- Exercise aim
Retype the listing below line for line, but only from the line with "25 (373, 477)" down to the line with "[youtube] (1101, 69)", inclusive. Pictures stay out.
*** Dataset records Section Begins ***
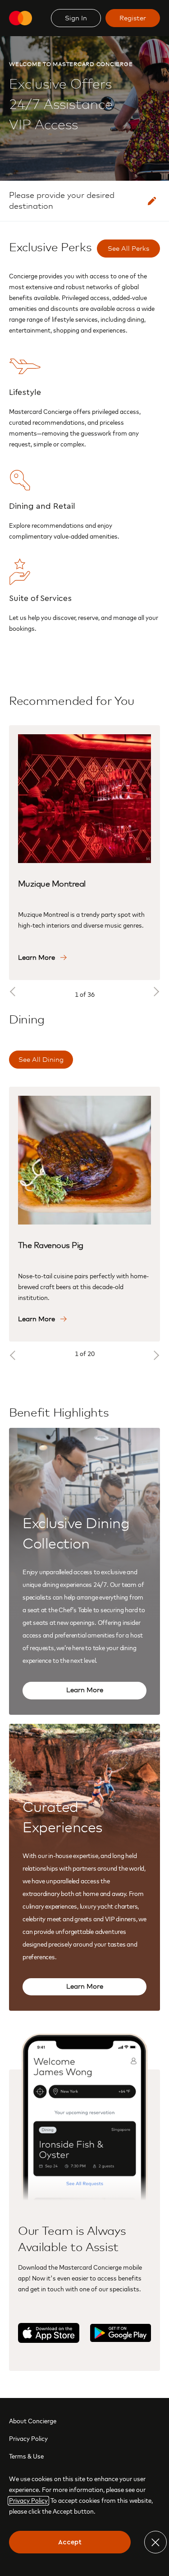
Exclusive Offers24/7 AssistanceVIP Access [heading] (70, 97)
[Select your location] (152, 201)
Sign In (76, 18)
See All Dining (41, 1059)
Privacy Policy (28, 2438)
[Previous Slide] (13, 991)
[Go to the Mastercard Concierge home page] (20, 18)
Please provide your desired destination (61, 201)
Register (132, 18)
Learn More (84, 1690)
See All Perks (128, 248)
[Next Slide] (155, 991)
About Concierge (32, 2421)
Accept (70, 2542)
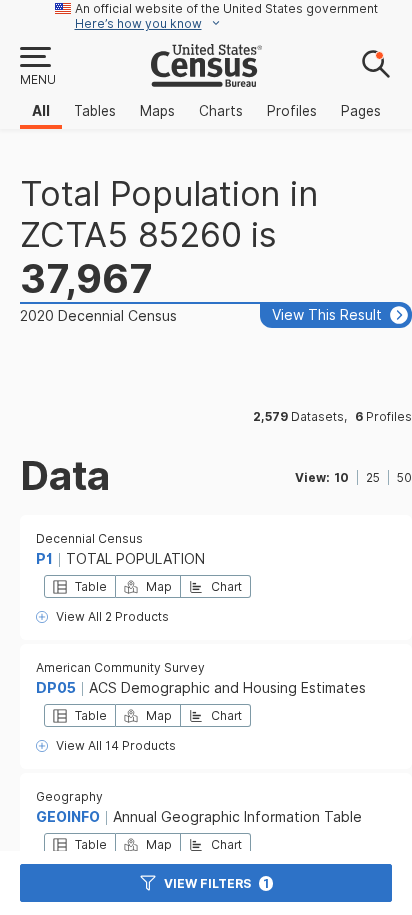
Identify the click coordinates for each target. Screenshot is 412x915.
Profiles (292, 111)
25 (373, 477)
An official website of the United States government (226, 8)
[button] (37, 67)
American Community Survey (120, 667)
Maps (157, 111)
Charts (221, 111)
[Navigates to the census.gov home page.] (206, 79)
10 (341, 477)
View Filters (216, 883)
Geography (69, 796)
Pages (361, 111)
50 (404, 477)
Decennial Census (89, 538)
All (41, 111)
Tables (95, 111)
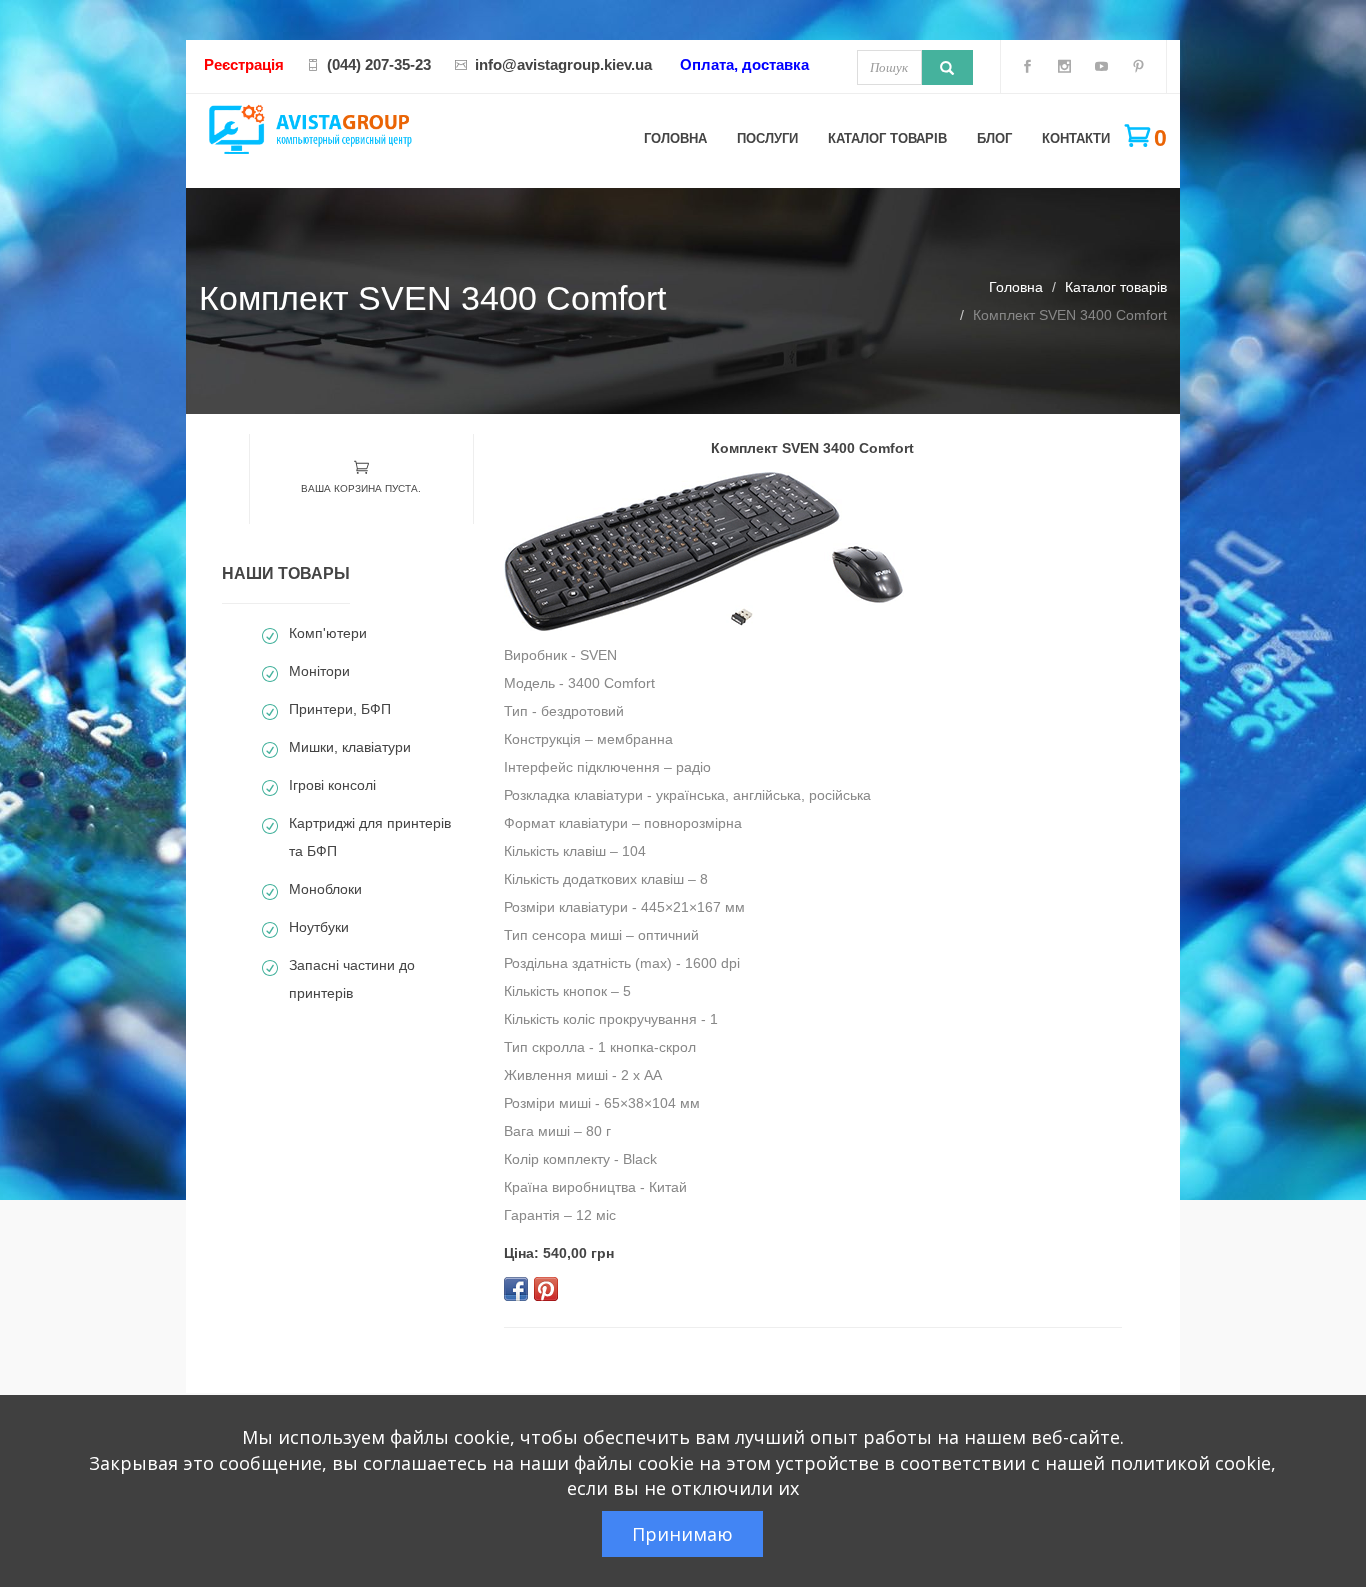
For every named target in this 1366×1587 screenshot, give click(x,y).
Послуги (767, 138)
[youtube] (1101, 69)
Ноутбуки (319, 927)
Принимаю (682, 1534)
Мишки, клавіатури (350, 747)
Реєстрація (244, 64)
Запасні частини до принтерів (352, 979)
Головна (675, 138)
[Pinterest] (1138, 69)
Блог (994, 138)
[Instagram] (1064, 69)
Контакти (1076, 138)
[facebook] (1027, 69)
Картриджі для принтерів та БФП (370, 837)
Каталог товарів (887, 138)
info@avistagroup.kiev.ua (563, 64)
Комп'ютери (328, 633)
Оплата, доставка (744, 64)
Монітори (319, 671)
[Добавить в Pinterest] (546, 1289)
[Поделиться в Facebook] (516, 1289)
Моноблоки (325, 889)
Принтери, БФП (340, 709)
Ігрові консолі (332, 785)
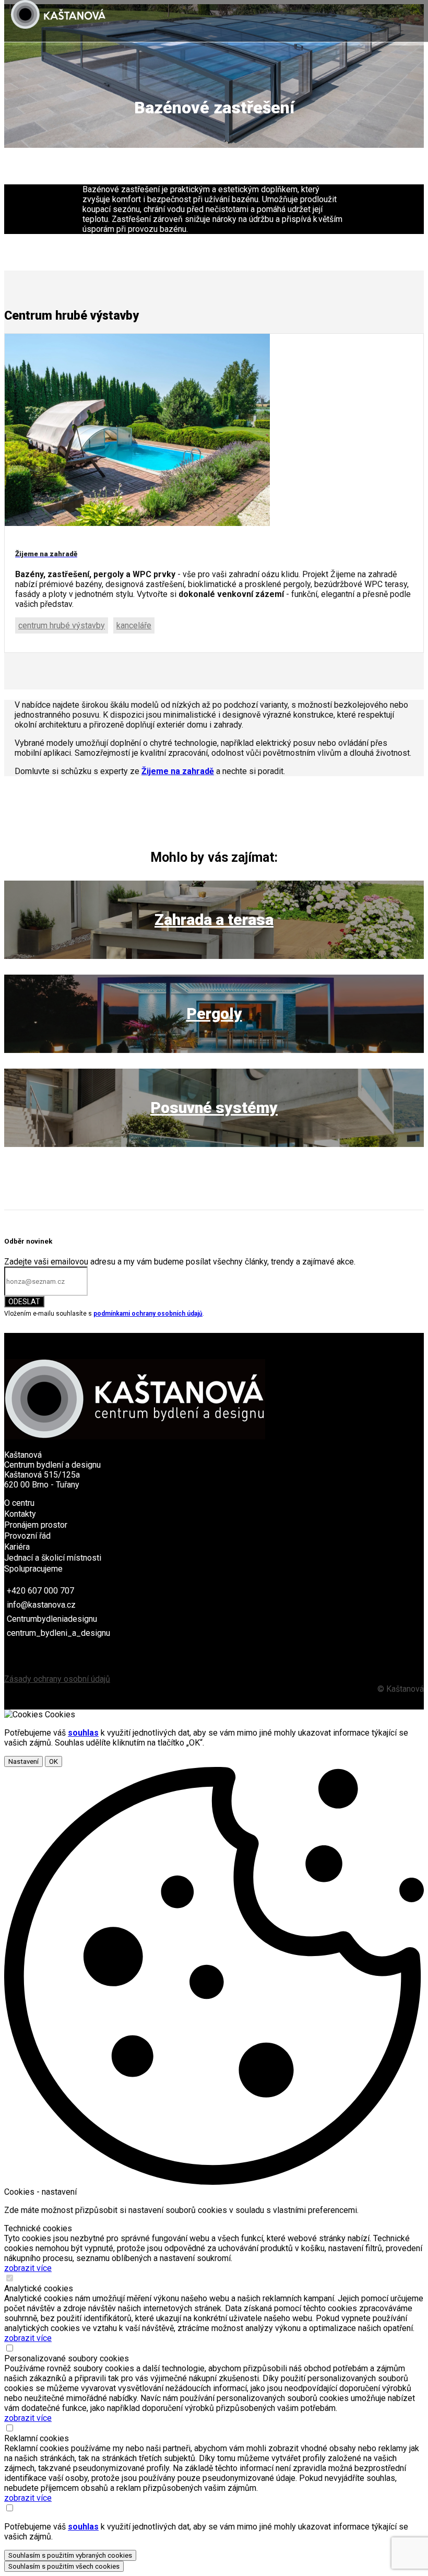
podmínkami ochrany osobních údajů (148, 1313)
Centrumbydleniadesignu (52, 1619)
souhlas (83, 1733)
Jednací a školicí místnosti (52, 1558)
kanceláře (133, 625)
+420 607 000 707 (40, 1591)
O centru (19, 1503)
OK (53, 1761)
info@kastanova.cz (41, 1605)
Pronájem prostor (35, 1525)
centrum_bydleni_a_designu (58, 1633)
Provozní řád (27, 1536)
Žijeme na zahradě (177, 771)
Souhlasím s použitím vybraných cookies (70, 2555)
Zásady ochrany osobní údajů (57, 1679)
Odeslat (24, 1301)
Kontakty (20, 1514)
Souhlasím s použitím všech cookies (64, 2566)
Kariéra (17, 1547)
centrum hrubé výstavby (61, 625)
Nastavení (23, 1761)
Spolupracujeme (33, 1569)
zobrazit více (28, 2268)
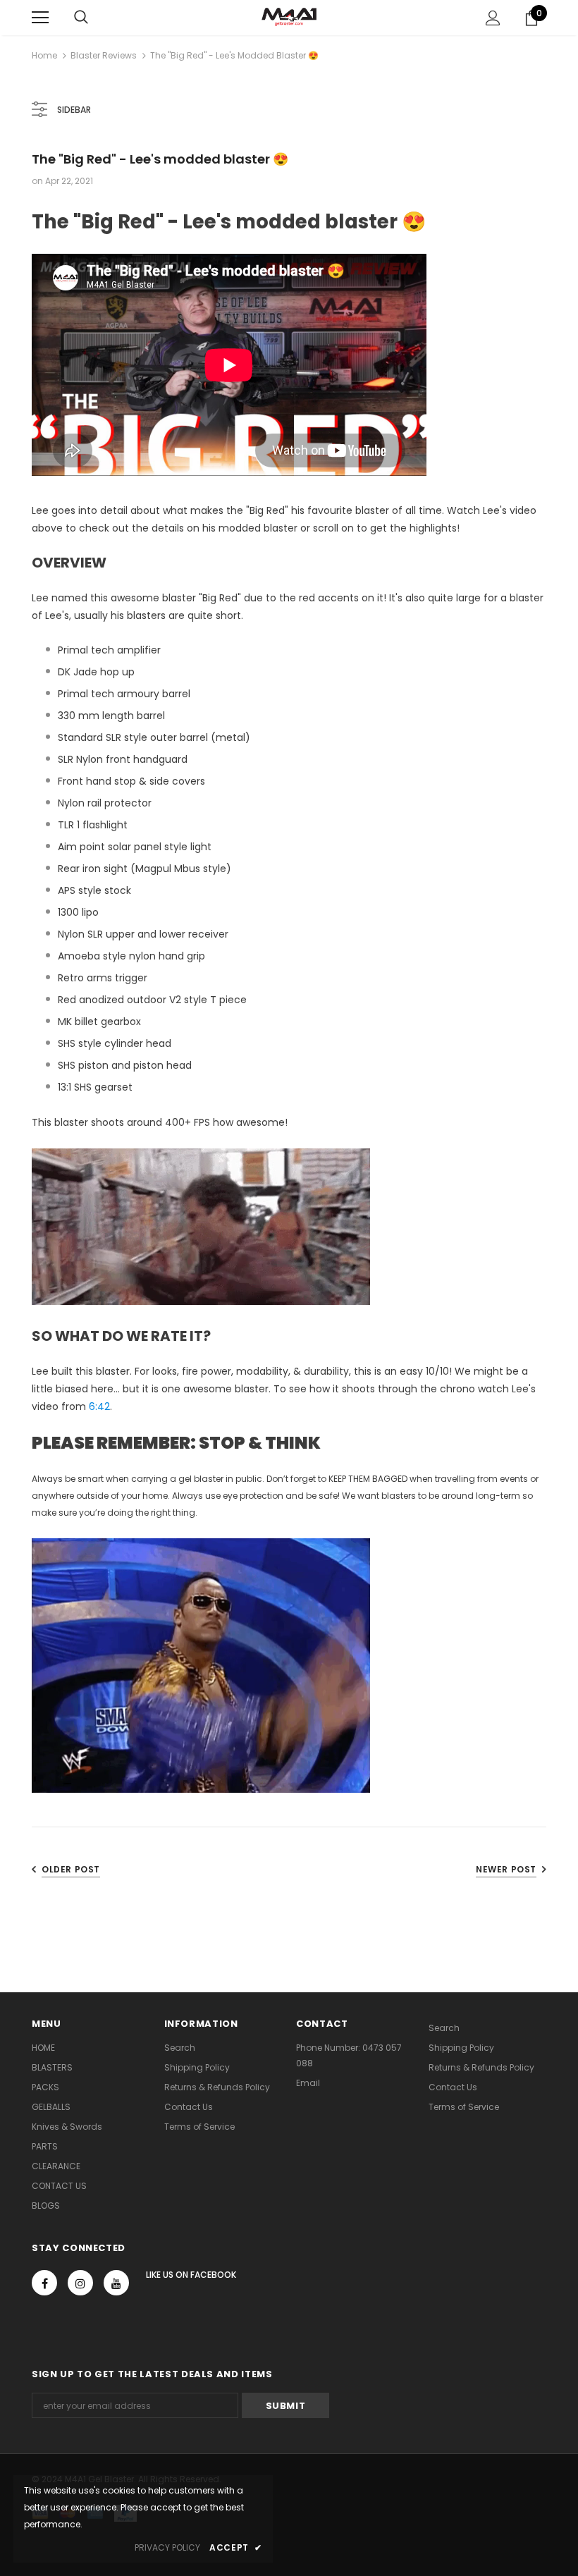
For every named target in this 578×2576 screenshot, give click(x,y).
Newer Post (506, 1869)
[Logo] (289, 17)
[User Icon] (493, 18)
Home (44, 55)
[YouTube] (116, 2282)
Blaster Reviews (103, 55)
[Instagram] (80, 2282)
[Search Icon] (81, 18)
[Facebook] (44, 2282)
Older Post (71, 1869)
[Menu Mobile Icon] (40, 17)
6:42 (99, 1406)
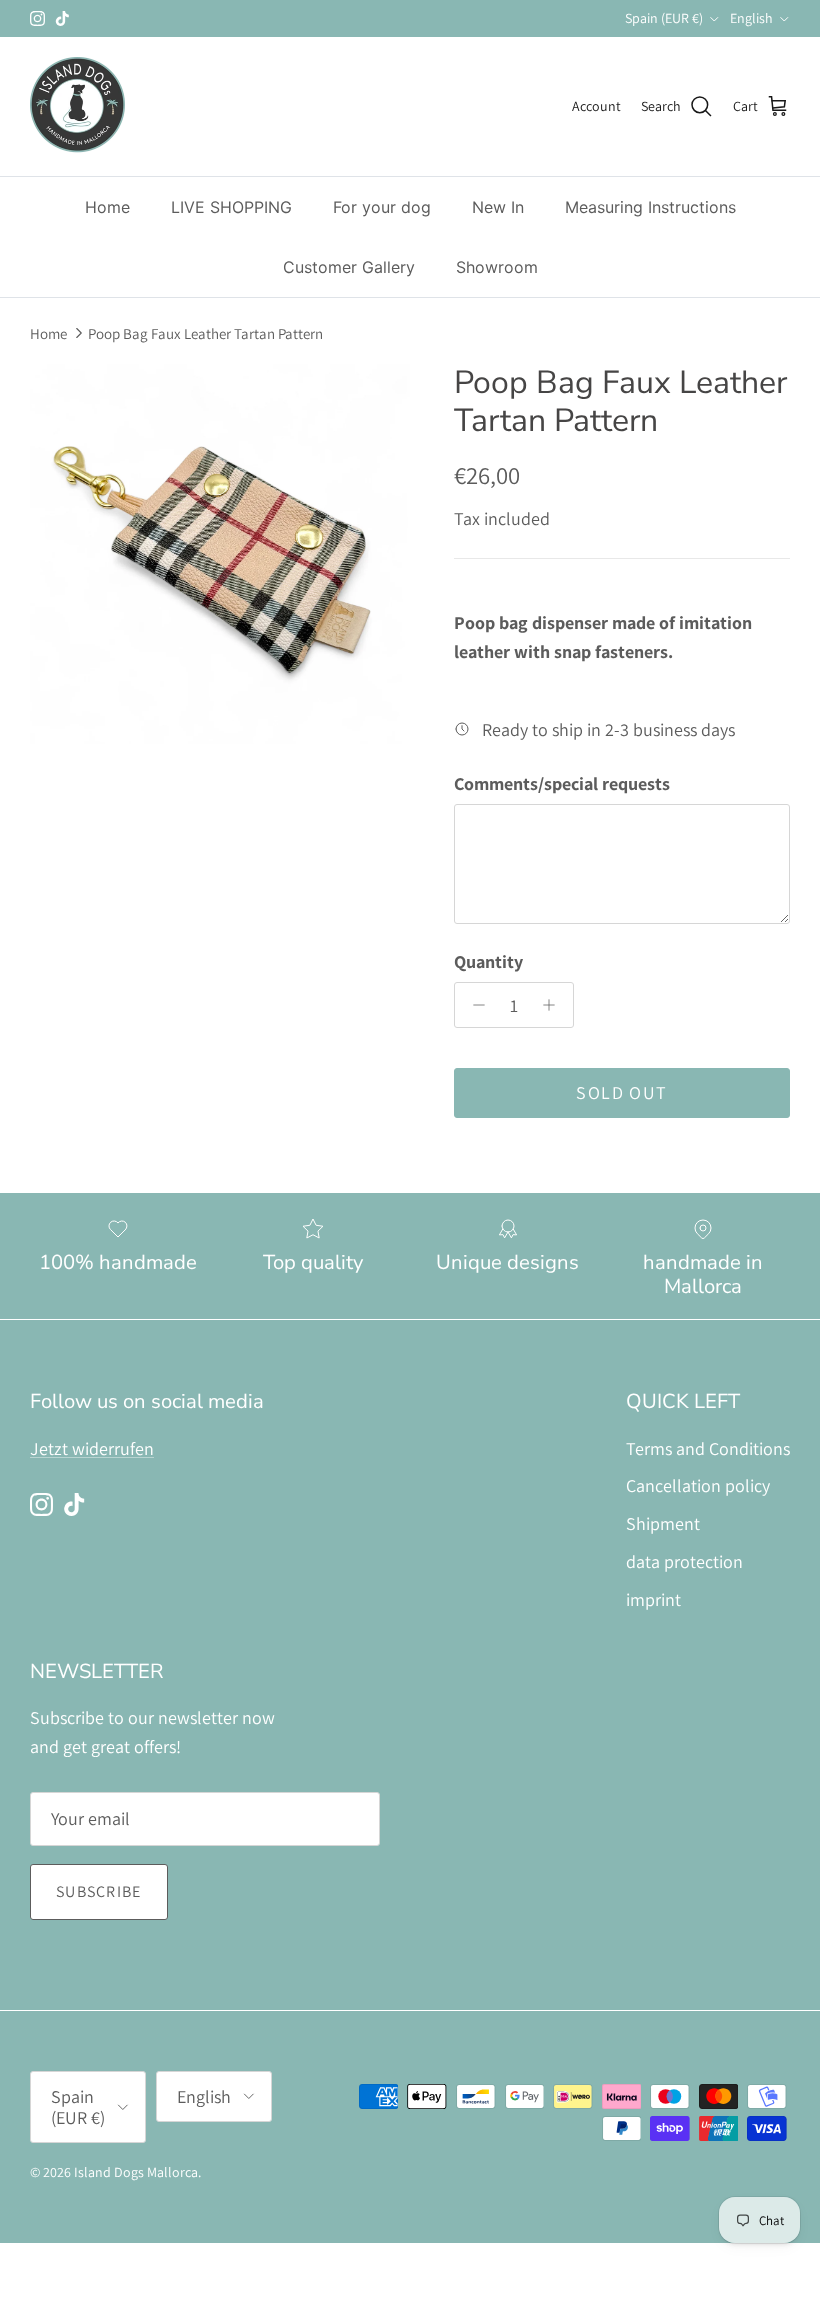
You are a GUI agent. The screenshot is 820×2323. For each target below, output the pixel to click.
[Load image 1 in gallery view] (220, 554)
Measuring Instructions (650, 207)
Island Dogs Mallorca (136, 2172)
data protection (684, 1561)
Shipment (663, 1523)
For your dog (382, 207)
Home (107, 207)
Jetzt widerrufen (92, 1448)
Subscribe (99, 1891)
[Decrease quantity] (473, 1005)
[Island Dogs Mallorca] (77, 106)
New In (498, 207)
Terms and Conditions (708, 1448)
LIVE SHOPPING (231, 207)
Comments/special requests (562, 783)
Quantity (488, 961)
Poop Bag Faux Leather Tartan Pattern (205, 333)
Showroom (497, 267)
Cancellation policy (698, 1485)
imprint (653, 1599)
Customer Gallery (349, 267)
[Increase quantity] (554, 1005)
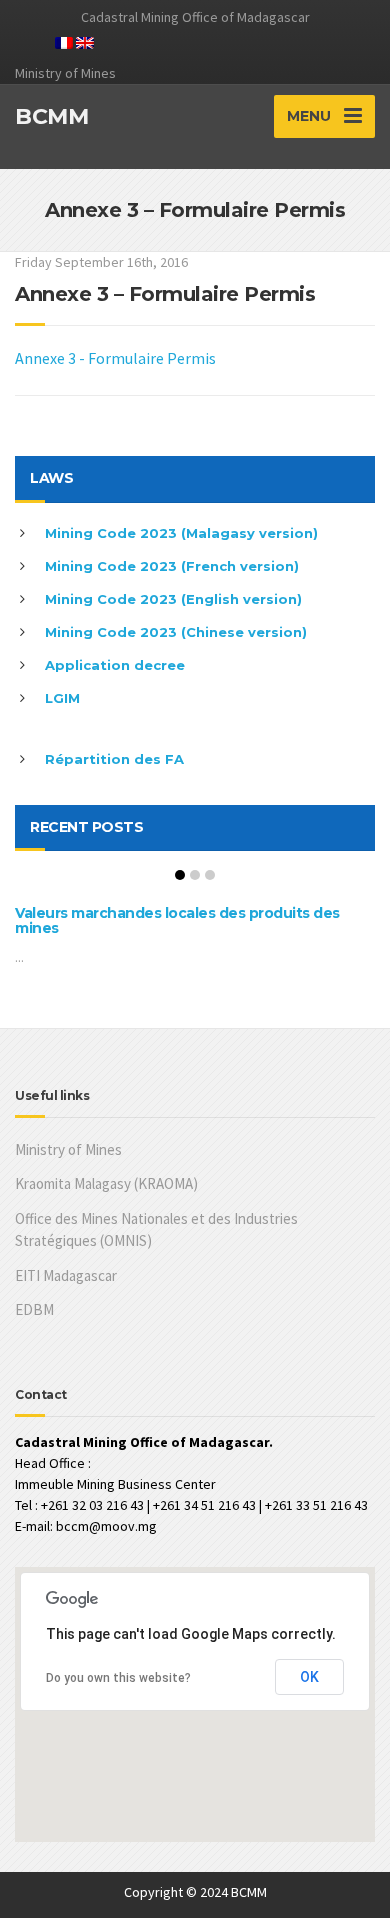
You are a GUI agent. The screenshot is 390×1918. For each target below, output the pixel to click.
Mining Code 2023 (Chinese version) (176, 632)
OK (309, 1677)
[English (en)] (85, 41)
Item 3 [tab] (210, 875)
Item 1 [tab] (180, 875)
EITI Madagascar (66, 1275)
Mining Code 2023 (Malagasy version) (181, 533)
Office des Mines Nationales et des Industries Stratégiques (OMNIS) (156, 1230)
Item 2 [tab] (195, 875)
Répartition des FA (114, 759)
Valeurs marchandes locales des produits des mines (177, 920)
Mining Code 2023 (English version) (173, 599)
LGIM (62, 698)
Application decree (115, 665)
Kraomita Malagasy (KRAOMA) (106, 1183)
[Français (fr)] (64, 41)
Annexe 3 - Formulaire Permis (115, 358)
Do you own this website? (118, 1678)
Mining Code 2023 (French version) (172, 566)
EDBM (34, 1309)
*** Dataset records Section Ends ***
- The answer
25 (373, 477)
An official website of the United States government (226, 8)
[button] (37, 67)
American Community Survey (120, 667)
Maps (157, 111)
Charts (221, 111)
[Navigates to the census.gov home page.] (206, 79)
10 (341, 477)
View Filters (216, 883)
Geography (69, 796)
Pages (361, 111)
50 (404, 477)
Decennial Census (89, 538)
All (41, 111)
Tables (95, 111)
For every named target in this 1366×1587 screenshot, give click(x,y).
Послуги (767, 138)
[youtube] (1101, 69)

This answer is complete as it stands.